Yo no pensé en ninguna de esas cosas cuando simplemente abrí la puerta de mi auto y este individuo de cuatro patas se subió. Solo consideraba lo lindo y simpático que era, como el adoptante promedio.
Pero las cosas comienzan a caer por su propio peso. Por ejemplo, que el animal necesita un espacio físico donde vivir. Y yo vivo en un auto. Esto presentó el primer dilema: ¿correa, o no correa? ¿Tigre estará siempre suelto, o vivirá como esos desdichados perros atados? Obviamente, esto último estaba descartado. Habría que ir viendo sobre la marcha.
Nuestra primera parada juntos fue en Nexpa, unas dos horas al sur de La Ticla. Otro pequeño pueblo alimentado económicamente por surfistas extranjeros, o por extranjeros con sus perros. El camping consiste en una especie de pequeña península con grandes parches de pasto, rodeados de arena y vestido de palmeras, donde la gente estaciona sus vans y pone sus carpas.
En términos de cuidar a Tigre, no representó un desafío. Estuvo suelto todo el tiempo, y se amistó con todos.

_Preguntas por responder_
1. Traduce al inglés esta oración del texto sobre Tigre: "Estuvo suelto todo el tiempo, y se amistó con todos."
2. Según el texto sobre Tigre, ¿dónde fue la primera parada que hicieron juntos?
3. Resume en dos oraciones el texto sobre Tigre.
Las entradas provienen de una fuente distinta.

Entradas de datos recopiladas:
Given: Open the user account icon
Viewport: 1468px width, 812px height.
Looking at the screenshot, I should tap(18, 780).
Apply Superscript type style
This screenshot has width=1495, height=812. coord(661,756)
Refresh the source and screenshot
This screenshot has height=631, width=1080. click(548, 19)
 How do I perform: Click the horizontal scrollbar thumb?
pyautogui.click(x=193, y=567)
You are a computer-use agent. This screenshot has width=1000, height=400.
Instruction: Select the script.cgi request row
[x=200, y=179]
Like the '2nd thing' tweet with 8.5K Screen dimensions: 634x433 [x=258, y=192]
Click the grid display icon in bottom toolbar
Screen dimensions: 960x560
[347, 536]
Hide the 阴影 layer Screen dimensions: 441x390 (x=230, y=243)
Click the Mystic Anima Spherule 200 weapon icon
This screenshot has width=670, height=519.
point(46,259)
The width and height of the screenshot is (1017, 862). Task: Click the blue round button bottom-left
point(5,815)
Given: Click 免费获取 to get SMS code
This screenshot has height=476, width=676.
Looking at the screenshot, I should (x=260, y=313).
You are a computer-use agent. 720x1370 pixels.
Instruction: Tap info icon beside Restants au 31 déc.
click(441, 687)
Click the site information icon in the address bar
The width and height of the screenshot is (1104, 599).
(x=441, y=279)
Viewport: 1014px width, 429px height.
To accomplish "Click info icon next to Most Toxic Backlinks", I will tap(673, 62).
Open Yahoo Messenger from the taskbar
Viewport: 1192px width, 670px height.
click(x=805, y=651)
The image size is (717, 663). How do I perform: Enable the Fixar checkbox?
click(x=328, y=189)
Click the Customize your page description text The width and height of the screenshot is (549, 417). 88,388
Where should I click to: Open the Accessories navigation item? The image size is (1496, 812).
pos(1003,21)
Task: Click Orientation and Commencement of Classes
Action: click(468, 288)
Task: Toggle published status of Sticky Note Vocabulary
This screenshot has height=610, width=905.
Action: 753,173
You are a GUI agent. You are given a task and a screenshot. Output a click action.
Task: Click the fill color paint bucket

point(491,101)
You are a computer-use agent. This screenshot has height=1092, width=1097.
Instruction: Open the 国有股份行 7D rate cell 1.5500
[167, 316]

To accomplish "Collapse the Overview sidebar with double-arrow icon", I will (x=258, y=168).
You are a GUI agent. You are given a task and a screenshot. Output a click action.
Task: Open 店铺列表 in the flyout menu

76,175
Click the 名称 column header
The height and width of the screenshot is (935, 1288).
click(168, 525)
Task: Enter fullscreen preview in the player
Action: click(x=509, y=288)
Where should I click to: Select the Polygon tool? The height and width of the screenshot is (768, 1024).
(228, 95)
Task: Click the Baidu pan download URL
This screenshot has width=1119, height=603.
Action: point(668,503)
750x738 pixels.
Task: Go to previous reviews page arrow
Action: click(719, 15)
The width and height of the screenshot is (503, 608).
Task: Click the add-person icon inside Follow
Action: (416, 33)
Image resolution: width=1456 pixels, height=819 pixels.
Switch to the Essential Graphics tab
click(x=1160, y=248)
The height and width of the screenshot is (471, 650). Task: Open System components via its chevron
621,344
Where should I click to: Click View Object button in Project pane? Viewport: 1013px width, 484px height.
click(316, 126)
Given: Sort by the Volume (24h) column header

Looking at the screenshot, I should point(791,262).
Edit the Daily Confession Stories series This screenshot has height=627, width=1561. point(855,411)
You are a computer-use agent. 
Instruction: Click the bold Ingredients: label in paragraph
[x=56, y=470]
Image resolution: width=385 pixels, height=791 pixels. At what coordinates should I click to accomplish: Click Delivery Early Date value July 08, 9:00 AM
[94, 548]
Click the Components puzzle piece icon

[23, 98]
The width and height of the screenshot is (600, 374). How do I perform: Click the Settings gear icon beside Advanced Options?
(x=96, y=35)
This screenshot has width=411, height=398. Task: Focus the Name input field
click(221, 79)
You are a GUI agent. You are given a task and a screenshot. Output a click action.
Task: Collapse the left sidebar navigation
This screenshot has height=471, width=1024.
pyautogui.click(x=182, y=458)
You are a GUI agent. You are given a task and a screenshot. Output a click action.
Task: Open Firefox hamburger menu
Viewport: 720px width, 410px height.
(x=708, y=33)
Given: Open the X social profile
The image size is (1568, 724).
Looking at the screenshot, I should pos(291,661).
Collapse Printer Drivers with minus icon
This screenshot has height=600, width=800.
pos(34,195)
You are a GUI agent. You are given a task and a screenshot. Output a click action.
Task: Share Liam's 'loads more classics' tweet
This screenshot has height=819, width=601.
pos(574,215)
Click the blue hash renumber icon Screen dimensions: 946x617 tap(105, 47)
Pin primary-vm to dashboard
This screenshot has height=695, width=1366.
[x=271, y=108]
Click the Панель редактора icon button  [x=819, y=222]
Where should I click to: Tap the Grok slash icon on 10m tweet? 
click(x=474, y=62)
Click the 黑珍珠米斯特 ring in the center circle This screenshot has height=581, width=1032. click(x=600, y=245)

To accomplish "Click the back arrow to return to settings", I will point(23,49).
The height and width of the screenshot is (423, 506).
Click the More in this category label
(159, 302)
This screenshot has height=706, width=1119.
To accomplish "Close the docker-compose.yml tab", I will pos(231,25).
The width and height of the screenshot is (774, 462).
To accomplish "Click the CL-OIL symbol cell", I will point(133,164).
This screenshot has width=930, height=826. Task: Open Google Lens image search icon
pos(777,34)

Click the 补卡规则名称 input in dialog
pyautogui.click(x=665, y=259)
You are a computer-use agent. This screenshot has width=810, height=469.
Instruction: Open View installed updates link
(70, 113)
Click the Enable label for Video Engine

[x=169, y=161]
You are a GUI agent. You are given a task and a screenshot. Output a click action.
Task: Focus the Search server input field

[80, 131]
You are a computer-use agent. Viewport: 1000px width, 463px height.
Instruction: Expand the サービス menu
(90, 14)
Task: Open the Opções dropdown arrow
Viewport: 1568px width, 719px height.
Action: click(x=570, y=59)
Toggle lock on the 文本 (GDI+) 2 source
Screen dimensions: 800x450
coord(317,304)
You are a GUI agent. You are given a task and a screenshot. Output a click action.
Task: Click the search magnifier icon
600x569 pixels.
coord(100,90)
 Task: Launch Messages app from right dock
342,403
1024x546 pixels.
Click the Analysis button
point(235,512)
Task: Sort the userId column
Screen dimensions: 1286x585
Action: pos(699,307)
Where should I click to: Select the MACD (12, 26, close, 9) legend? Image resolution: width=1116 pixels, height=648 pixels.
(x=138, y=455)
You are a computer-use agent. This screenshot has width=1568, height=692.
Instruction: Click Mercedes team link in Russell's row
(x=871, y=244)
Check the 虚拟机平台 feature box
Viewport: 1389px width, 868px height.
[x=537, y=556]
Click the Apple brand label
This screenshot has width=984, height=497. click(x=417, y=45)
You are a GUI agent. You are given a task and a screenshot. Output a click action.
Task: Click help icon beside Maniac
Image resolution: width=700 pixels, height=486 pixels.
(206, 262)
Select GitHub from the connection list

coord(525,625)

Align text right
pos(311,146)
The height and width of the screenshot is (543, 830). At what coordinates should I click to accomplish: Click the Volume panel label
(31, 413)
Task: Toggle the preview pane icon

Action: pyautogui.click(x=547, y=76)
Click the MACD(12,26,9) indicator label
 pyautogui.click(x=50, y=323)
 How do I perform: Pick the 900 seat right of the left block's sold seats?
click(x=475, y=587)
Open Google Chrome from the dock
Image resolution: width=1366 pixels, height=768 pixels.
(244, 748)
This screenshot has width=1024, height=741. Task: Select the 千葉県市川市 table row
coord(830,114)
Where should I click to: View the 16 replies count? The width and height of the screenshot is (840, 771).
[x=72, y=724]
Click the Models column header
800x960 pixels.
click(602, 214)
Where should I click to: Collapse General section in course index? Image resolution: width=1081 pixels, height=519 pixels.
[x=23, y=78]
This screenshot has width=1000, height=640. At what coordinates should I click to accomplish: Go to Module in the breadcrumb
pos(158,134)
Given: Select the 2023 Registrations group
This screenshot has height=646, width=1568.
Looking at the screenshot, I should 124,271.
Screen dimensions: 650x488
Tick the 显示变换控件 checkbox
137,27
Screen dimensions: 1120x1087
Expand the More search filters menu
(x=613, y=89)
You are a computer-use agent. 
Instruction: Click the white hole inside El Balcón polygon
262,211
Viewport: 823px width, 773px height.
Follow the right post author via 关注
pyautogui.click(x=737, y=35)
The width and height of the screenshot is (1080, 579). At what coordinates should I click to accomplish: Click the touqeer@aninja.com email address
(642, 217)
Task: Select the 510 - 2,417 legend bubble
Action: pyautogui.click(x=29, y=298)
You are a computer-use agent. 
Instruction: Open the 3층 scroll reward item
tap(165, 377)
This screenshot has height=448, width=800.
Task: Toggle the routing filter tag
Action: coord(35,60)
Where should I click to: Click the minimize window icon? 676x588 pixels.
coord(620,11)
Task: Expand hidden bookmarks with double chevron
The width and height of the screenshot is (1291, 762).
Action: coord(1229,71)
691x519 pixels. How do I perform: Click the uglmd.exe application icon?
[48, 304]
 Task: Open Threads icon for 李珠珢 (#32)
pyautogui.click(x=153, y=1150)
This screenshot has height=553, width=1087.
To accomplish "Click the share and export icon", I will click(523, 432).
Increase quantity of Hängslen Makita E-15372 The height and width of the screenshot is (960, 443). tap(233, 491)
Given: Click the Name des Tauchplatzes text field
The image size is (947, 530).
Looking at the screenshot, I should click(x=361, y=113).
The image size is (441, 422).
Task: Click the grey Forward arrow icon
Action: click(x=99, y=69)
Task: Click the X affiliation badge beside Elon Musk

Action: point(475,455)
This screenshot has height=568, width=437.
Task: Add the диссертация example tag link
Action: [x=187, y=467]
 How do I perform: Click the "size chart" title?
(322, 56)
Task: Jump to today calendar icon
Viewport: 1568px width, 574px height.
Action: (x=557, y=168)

_Respuestas_
1. He was loose the whole time, and he made friends with everyone.

2. En Nexpa, unas dos horas al sur de La Ticla.

3. Quien narra vive en un auto y recibió a Tigre, un animal de cuatro patas, pensando solo en lo lindo y simpático que era; pronto tuvo que decidir si usar correa, y descartó tenerlo atado. En su primera parada juntos, un camping en Nexpa, cuidarlo no fue un desafío, porque Tigre estuvo suelto todo el tiempo y se amistó con todos.